◆ WHAT TO PRODUCE
Search the listing for the string "speech" and copy every line that contains it.

◆ MATERIAL FOR THIS EXERCISE
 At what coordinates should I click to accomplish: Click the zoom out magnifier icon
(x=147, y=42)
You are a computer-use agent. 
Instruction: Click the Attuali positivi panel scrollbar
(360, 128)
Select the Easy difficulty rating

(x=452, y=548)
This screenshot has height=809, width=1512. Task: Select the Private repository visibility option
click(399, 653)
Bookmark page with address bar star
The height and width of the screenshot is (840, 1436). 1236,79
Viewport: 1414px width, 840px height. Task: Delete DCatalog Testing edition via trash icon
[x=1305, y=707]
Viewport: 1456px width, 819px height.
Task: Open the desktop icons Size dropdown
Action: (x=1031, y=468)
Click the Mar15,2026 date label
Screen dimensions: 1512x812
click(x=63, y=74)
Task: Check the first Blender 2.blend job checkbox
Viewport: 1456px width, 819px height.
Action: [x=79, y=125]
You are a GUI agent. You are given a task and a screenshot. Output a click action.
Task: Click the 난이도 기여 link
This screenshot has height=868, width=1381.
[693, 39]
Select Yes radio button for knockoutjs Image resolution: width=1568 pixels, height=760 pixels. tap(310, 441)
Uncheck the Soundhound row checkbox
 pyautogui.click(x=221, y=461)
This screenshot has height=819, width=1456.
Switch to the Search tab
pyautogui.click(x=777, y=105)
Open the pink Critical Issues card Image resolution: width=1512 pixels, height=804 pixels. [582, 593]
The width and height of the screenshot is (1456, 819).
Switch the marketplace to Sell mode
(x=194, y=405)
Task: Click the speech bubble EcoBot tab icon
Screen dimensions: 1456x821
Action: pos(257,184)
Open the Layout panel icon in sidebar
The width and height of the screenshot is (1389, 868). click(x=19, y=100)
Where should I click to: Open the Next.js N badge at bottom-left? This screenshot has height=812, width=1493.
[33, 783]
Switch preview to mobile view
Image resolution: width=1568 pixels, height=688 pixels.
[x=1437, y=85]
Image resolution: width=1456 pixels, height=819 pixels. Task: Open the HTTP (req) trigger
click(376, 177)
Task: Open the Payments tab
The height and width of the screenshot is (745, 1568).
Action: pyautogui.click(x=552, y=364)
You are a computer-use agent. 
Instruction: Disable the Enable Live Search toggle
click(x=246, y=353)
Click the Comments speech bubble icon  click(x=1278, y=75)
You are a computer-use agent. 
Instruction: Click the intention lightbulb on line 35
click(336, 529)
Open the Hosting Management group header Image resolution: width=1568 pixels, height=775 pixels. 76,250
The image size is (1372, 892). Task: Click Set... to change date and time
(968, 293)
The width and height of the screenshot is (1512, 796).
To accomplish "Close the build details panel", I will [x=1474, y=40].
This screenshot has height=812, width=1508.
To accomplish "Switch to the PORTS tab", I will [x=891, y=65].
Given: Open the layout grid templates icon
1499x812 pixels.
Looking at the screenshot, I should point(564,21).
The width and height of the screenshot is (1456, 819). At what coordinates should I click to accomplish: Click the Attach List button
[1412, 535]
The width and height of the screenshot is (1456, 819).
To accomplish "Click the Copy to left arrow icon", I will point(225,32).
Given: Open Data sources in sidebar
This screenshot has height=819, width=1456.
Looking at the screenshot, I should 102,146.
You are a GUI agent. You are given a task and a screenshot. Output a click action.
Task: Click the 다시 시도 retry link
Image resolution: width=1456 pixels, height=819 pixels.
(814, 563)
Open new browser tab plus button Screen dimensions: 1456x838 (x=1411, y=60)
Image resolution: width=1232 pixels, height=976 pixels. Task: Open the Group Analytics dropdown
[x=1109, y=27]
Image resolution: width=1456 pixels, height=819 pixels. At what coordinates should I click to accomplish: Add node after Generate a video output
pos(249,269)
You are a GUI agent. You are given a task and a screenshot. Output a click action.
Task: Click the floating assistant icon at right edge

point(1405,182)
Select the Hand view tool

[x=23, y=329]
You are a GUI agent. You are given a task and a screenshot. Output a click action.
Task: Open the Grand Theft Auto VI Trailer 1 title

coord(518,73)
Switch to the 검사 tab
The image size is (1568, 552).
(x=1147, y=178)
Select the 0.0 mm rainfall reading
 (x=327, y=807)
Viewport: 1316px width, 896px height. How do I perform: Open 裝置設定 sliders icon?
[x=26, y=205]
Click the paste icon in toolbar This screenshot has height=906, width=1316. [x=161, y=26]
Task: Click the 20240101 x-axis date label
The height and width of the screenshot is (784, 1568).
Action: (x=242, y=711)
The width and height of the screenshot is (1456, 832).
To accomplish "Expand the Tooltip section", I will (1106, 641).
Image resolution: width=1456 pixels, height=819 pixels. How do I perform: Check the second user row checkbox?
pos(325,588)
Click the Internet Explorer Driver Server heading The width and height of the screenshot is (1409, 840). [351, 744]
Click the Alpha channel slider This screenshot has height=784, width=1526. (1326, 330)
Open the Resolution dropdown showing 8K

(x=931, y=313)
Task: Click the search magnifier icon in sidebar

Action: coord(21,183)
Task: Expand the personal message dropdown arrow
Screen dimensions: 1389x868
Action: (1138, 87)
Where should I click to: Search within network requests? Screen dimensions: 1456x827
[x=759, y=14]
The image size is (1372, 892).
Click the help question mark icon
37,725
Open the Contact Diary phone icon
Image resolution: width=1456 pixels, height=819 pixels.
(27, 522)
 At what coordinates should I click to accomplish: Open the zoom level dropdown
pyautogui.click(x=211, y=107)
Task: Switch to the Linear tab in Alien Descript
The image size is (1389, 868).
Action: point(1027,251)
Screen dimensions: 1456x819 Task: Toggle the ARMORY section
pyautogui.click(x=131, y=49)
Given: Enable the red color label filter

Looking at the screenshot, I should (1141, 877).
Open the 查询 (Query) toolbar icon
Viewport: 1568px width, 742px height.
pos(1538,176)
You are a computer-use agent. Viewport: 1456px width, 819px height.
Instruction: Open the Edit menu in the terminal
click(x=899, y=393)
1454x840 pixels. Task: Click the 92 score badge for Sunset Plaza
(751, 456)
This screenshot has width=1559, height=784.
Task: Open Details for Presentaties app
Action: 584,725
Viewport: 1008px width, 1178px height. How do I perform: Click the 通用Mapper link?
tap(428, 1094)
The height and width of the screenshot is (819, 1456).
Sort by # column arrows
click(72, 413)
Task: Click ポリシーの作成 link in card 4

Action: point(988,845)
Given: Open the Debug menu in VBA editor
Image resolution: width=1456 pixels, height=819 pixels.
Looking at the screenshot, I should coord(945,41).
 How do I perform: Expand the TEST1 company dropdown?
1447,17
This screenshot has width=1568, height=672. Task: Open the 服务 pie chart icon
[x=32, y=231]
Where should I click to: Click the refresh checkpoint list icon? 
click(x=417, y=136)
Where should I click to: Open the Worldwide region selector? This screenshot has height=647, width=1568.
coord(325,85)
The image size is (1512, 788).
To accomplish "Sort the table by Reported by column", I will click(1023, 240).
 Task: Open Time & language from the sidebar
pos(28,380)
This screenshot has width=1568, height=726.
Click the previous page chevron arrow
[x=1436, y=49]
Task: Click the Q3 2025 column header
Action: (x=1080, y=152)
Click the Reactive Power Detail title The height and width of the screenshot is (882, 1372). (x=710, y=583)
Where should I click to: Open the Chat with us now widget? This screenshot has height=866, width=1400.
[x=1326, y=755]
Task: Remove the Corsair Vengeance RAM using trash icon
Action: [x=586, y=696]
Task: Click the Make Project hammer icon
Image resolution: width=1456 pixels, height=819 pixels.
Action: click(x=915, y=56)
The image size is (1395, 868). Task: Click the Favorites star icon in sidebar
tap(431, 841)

◆ SOLUTION TO THIS PROBLEM
Task: Click the speech bubble EcoBot tab icon
Click the Comments speech bubble icon  click(x=1278, y=75)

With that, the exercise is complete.